About that house. While encapsulated in a single patent, the self-cleaning house was really a constellation of 68 different contraptions. The crux of the system was a network of sprayers installed in the ceilings of each room. When it came time to clean, they would literally just hose everything down with soap and water. The soaked rooms were then blown dry. The floors of the rooms were all slanted toward drains and everything was of course waterproof, including the furniture. According to a 2002 piece on Gabe in the Chicago Tribune, the patent itself hung from one wall shrouded in protective plastic wrap.

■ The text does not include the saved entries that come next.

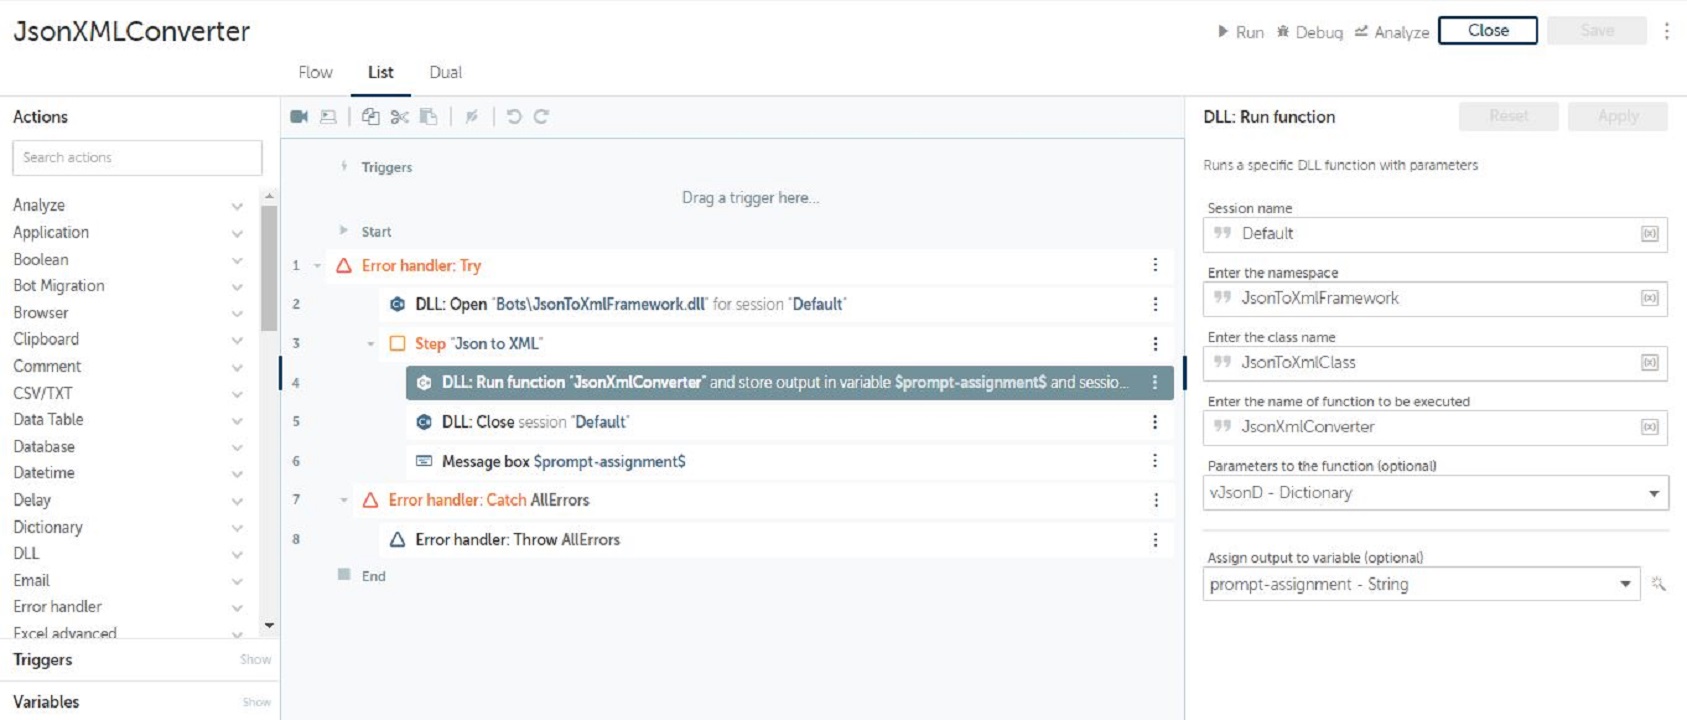Click the Search actions input field
The width and height of the screenshot is (1687, 720).
137,158
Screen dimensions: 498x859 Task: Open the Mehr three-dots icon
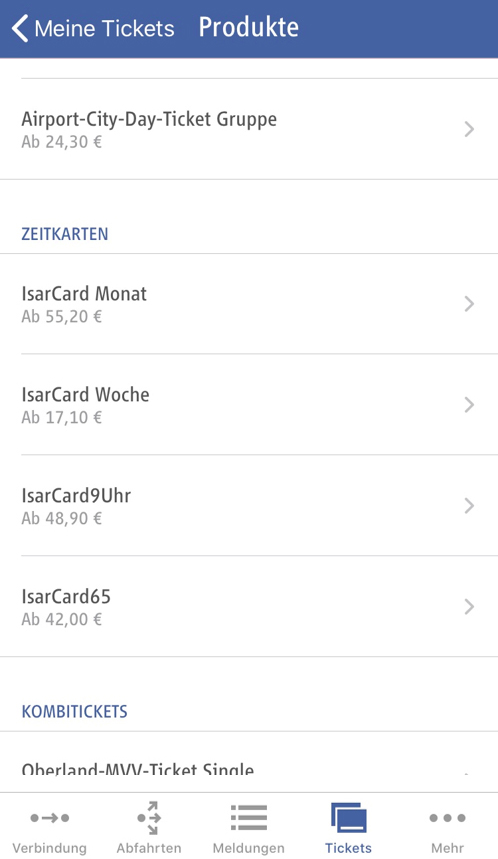coord(448,818)
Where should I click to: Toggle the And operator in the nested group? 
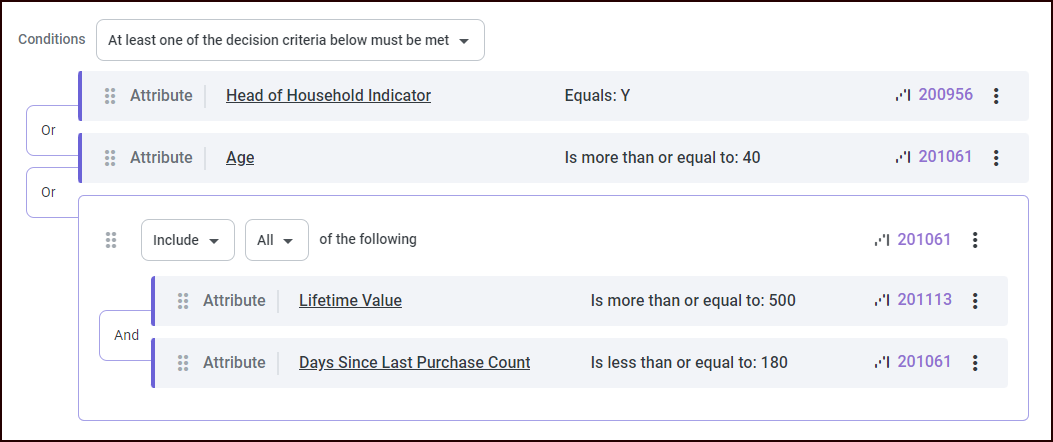(x=126, y=335)
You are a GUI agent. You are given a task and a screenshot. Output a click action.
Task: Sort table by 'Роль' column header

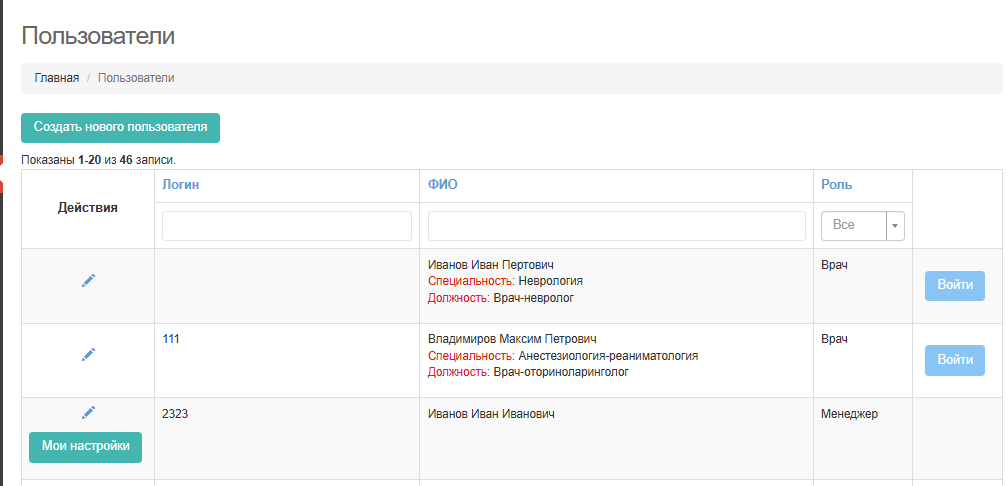836,185
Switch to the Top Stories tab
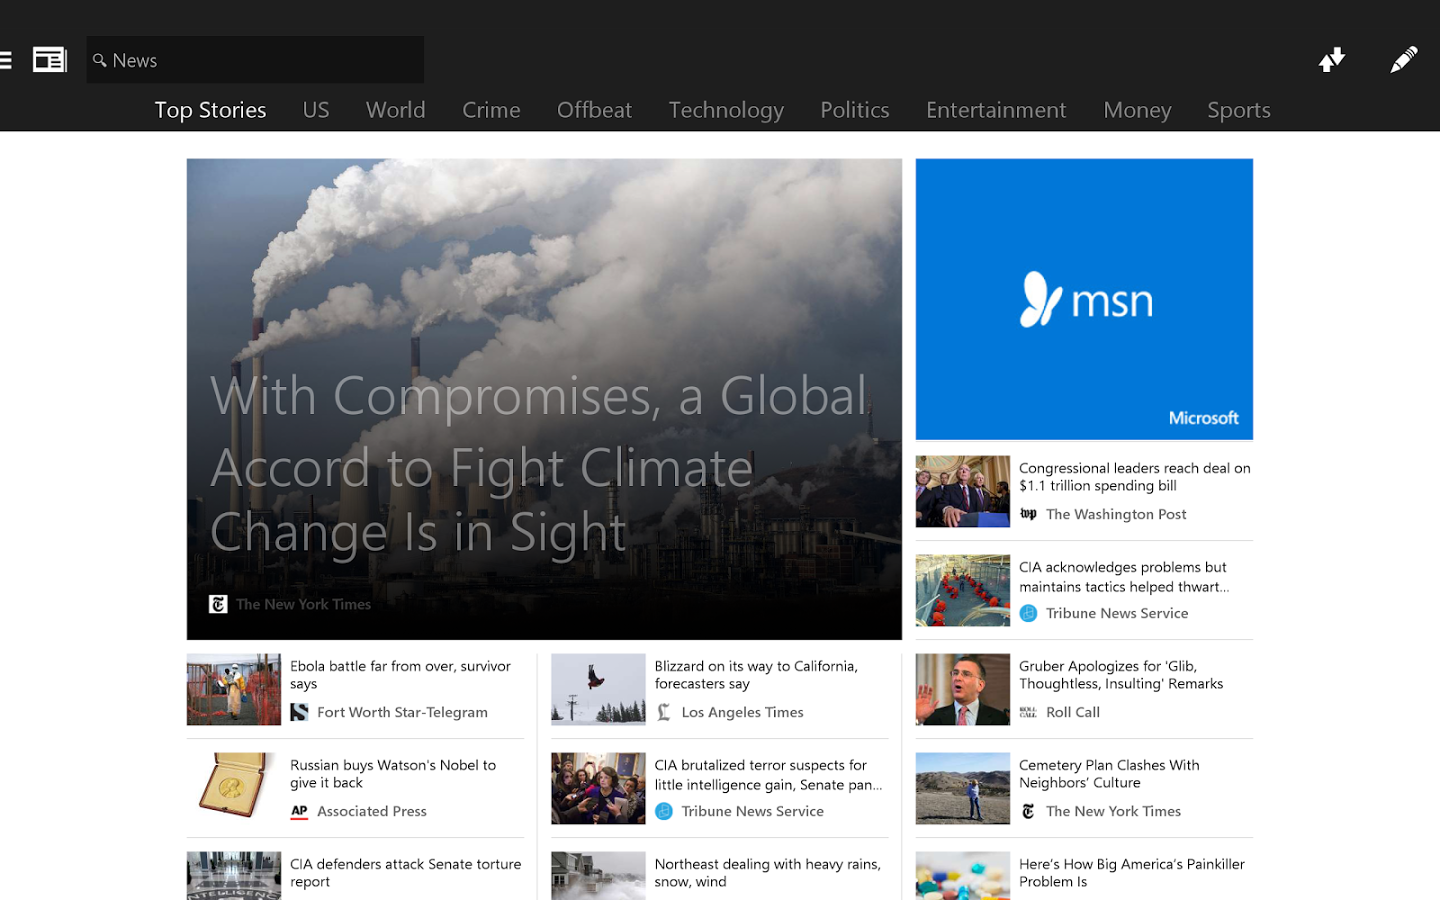Image resolution: width=1440 pixels, height=900 pixels. tap(210, 110)
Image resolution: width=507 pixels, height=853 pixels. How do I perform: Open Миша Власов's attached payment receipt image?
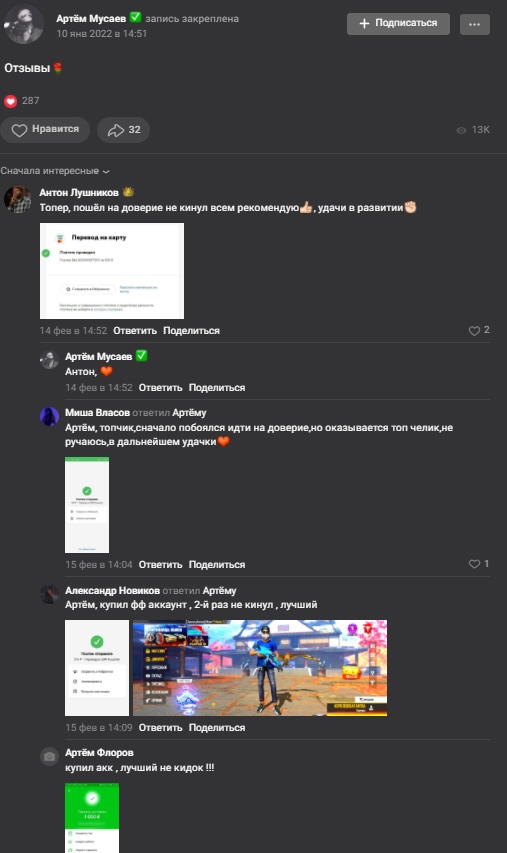pos(87,505)
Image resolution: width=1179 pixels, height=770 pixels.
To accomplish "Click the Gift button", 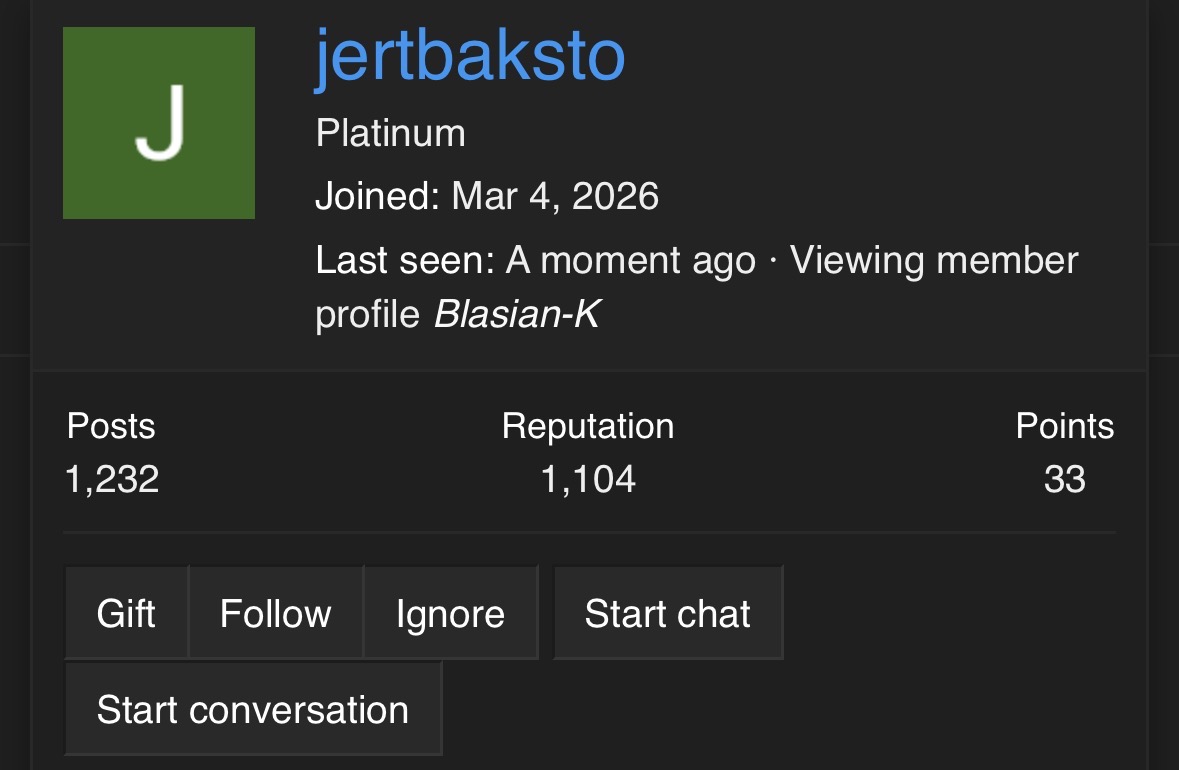I will pyautogui.click(x=126, y=613).
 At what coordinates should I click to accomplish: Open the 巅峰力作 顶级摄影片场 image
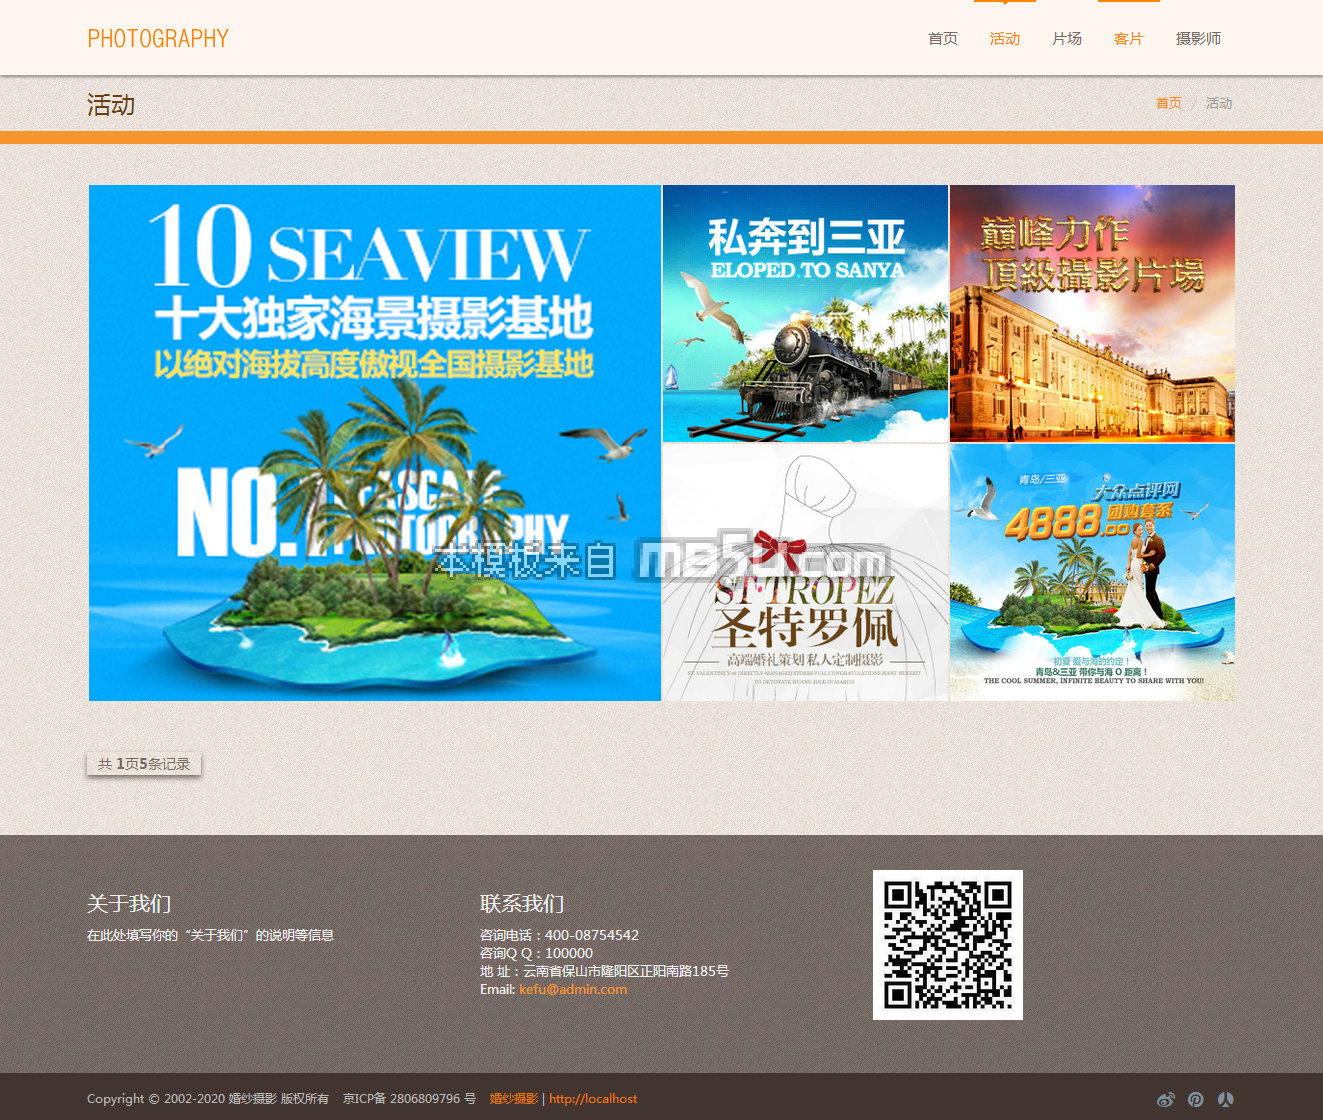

Other components of the self-cleaning house included a closet where clothes could be hung and then cleaned and dried in situ. A similar setup was in place for dishes. Fred Amram, a professor at the University of Minnesota, told the Tribune that the self-cleaning house patent was one of the longest he'd ever read. As the Willamette Week discovered a few years ago, the new owner of the self-cleaning house has largely dismantled its components.

Other examples of self-cleaning homes are scarce. Which is maybe not surprising because living in what amounts to a giant washing machine sounds miserable. Complete waterproofness is a limitation not lost on Gabe. "Water has been my biggest bugaboo," she told People in 1982.

For Gabe, it all started with a bit of fig jam dribbled down a wall. Fed up with the "back abuse" of constant housework, "I thought, darn it, this is more than I can handle," Gabe told the Tribune. "So I brought out the hose."